▸ **WORK TO BE COMPLETED**:
Word for word, restate each of the records below.

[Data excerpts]
^^^^

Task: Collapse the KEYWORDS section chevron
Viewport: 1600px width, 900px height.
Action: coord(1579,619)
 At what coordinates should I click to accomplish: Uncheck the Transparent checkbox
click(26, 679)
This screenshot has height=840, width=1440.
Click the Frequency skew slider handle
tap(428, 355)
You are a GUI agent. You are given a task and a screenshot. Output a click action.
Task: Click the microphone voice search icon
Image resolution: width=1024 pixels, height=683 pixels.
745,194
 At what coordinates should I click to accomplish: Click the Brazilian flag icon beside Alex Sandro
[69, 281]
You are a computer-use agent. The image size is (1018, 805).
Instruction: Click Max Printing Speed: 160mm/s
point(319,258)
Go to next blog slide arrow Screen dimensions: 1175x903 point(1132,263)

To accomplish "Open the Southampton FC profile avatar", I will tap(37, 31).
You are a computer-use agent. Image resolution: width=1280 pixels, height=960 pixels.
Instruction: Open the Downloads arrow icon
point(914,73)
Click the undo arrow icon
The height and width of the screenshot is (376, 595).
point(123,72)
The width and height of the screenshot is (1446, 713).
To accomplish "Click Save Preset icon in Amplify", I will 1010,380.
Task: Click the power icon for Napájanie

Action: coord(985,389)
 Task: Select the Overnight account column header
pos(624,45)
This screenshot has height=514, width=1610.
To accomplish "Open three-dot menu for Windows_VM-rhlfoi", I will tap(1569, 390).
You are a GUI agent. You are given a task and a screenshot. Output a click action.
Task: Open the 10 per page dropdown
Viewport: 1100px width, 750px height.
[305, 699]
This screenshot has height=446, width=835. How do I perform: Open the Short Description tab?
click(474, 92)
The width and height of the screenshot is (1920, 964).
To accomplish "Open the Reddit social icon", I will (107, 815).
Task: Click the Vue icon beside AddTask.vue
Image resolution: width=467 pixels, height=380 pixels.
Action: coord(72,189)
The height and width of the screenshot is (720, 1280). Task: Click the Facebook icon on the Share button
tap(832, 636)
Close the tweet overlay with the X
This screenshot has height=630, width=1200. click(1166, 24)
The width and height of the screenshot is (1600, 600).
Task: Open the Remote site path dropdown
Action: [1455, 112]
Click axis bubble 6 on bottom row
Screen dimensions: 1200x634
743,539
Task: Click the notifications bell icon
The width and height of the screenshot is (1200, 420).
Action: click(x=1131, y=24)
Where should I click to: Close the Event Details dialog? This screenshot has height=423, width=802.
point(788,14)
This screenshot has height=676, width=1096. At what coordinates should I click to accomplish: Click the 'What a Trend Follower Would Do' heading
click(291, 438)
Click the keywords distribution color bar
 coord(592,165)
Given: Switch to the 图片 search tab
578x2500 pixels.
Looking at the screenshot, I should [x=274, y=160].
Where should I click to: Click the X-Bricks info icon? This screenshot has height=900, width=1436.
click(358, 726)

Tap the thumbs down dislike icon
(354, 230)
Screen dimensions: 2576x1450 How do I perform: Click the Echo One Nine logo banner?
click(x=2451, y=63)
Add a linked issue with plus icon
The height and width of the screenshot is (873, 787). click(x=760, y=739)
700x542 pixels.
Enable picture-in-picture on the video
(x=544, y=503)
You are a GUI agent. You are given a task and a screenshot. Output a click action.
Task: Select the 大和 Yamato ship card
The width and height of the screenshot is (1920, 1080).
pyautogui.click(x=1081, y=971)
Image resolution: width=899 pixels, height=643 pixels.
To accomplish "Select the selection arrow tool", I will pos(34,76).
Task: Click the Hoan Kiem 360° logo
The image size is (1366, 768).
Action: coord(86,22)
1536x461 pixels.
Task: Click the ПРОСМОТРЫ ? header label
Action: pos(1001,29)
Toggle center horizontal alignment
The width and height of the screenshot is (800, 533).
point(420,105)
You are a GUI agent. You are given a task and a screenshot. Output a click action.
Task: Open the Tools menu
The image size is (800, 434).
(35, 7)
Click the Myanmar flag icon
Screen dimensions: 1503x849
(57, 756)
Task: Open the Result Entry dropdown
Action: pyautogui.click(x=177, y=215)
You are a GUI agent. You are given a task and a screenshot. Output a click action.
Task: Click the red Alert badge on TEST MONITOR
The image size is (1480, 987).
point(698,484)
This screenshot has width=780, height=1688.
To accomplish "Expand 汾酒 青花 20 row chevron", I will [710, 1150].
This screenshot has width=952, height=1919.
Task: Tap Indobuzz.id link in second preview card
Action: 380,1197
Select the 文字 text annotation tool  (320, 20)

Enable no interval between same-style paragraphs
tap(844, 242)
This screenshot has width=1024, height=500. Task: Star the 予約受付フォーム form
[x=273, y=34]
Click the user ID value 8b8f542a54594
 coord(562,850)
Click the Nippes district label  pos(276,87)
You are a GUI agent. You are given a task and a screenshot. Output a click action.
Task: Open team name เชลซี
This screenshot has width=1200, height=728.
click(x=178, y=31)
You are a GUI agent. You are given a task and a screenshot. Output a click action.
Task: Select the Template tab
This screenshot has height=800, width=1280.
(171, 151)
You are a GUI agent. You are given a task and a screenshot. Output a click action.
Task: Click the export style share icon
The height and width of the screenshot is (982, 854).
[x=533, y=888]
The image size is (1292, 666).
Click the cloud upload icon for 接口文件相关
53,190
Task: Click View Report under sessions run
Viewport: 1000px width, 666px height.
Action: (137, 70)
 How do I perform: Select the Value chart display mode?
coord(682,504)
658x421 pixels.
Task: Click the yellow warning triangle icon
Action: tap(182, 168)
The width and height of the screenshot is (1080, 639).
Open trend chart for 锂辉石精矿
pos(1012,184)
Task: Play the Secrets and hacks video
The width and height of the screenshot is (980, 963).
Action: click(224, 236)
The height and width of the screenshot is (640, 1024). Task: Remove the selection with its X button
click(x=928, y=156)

^^^^

▸ **SOLUTION TO THE PROBLEM**:
Task: Collapse the KEYWORDS section chevron
Viewport: 1600px width, 900px height.
Action: coord(1579,619)
 At what coordinates should I click to accomplish: Uncheck the Transparent checkbox
click(26, 679)
This screenshot has height=840, width=1440.
Click the Frequency skew slider handle
tap(428, 355)
You are a GUI agent. You are given a task and a screenshot. Output a click action.
Task: Click the microphone voice search icon
Image resolution: width=1024 pixels, height=683 pixels.
745,194
 At what coordinates should I click to accomplish: Click the Brazilian flag icon beside Alex Sandro
[69, 281]
You are a computer-use agent. The image size is (1018, 805).
Instruction: Click Max Printing Speed: 160mm/s
point(319,258)
Go to next blog slide arrow Screen dimensions: 1175x903 point(1132,263)

To accomplish "Open the Southampton FC profile avatar", I will tap(37, 31).
You are a computer-use agent. Image resolution: width=1280 pixels, height=960 pixels.
Instruction: Open the Downloads arrow icon
point(914,73)
Click the undo arrow icon
The height and width of the screenshot is (376, 595).
point(123,72)
The width and height of the screenshot is (1446, 713).
To accomplish "Click Save Preset icon in Amplify", I will 1010,380.
Task: Click the power icon for Napájanie

Action: coord(985,389)
 Task: Select the Overnight account column header
pos(624,45)
This screenshot has height=514, width=1610.
To accomplish "Open three-dot menu for Windows_VM-rhlfoi", I will tap(1569, 390).
You are a GUI agent. You are given a task and a screenshot. Output a click action.
Task: Open the 10 per page dropdown
Viewport: 1100px width, 750px height.
[305, 699]
This screenshot has height=446, width=835. How do I perform: Open the Short Description tab?
click(474, 92)
The width and height of the screenshot is (1920, 964).
To accomplish "Open the Reddit social icon", I will (107, 815).
Task: Click the Vue icon beside AddTask.vue
Image resolution: width=467 pixels, height=380 pixels.
Action: coord(72,189)
The height and width of the screenshot is (720, 1280). Task: Click the Facebook icon on the Share button
tap(832, 636)
Close the tweet overlay with the X
This screenshot has height=630, width=1200. click(1166, 24)
The width and height of the screenshot is (1600, 600).
Task: Open the Remote site path dropdown
Action: [1455, 112]
Click axis bubble 6 on bottom row
Screen dimensions: 1200x634
743,539
Task: Click the notifications bell icon
The width and height of the screenshot is (1200, 420).
Action: click(x=1131, y=24)
Where should I click to: Close the Event Details dialog? This screenshot has height=423, width=802.
point(788,14)
This screenshot has height=676, width=1096. At what coordinates should I click to accomplish: Click the 'What a Trend Follower Would Do' heading
click(291, 438)
Click the keywords distribution color bar
 coord(592,165)
Given: Switch to the 图片 search tab
578x2500 pixels.
Looking at the screenshot, I should [x=274, y=160].
Where should I click to: Click the X-Bricks info icon? This screenshot has height=900, width=1436.
click(358, 726)

Tap the thumbs down dislike icon
(354, 230)
Screen dimensions: 2576x1450 How do I perform: Click the Echo One Nine logo banner?
click(x=2451, y=63)
Add a linked issue with plus icon
The height and width of the screenshot is (873, 787). click(x=760, y=739)
700x542 pixels.
Enable picture-in-picture on the video
(x=544, y=503)
You are a GUI agent. You are given a task and a screenshot. Output a click action.
Task: Select the 大和 Yamato ship card
The width and height of the screenshot is (1920, 1080).
pyautogui.click(x=1081, y=971)
Image resolution: width=899 pixels, height=643 pixels.
To accomplish "Select the selection arrow tool", I will pos(34,76).
Task: Click the Hoan Kiem 360° logo
The image size is (1366, 768).
Action: coord(86,22)
1536x461 pixels.
Task: Click the ПРОСМОТРЫ ? header label
Action: pos(1001,29)
Toggle center horizontal alignment
The width and height of the screenshot is (800, 533).
point(420,105)
You are a GUI agent. You are given a task and a screenshot. Output a click action.
Task: Open the Tools menu
The image size is (800, 434).
(35, 7)
Click the Myanmar flag icon
Screen dimensions: 1503x849
(57, 756)
Task: Open the Result Entry dropdown
Action: pyautogui.click(x=177, y=215)
You are a GUI agent. You are given a task and a screenshot. Output a click action.
Task: Click the red Alert badge on TEST MONITOR
The image size is (1480, 987).
point(698,484)
This screenshot has width=780, height=1688.
To accomplish "Expand 汾酒 青花 20 row chevron", I will [710, 1150].
This screenshot has width=952, height=1919.
Task: Tap Indobuzz.id link in second preview card
Action: 380,1197
Select the 文字 text annotation tool  (320, 20)

Enable no interval between same-style paragraphs
tap(844, 242)
This screenshot has width=1024, height=500. Task: Star the 予約受付フォーム form
[x=273, y=34]
Click the user ID value 8b8f542a54594
 coord(562,850)
Click the Nippes district label  pos(276,87)
You are a GUI agent. You are given a task and a screenshot. Output a click action.
Task: Open team name เชลซี
This screenshot has width=1200, height=728.
click(x=178, y=31)
You are a GUI agent. You are given a task and a screenshot. Output a click action.
Task: Select the Template tab
This screenshot has height=800, width=1280.
(171, 151)
You are a GUI agent. You are given a task and a screenshot. Output a click action.
Task: Click the export style share icon
The height and width of the screenshot is (982, 854).
[x=533, y=888]
The image size is (1292, 666).
Click the cloud upload icon for 接口文件相关
53,190
Task: Click View Report under sessions run
Viewport: 1000px width, 666px height.
Action: (137, 70)
 How do I perform: Select the Value chart display mode?
coord(682,504)
658x421 pixels.
Task: Click the yellow warning triangle icon
Action: tap(182, 168)
The width and height of the screenshot is (1080, 639).
Open trend chart for 锂辉石精矿
pos(1012,184)
Task: Play the Secrets and hacks video
The width and height of the screenshot is (980, 963).
Action: click(224, 236)
The height and width of the screenshot is (640, 1024). Task: Remove the selection with its X button
click(x=928, y=156)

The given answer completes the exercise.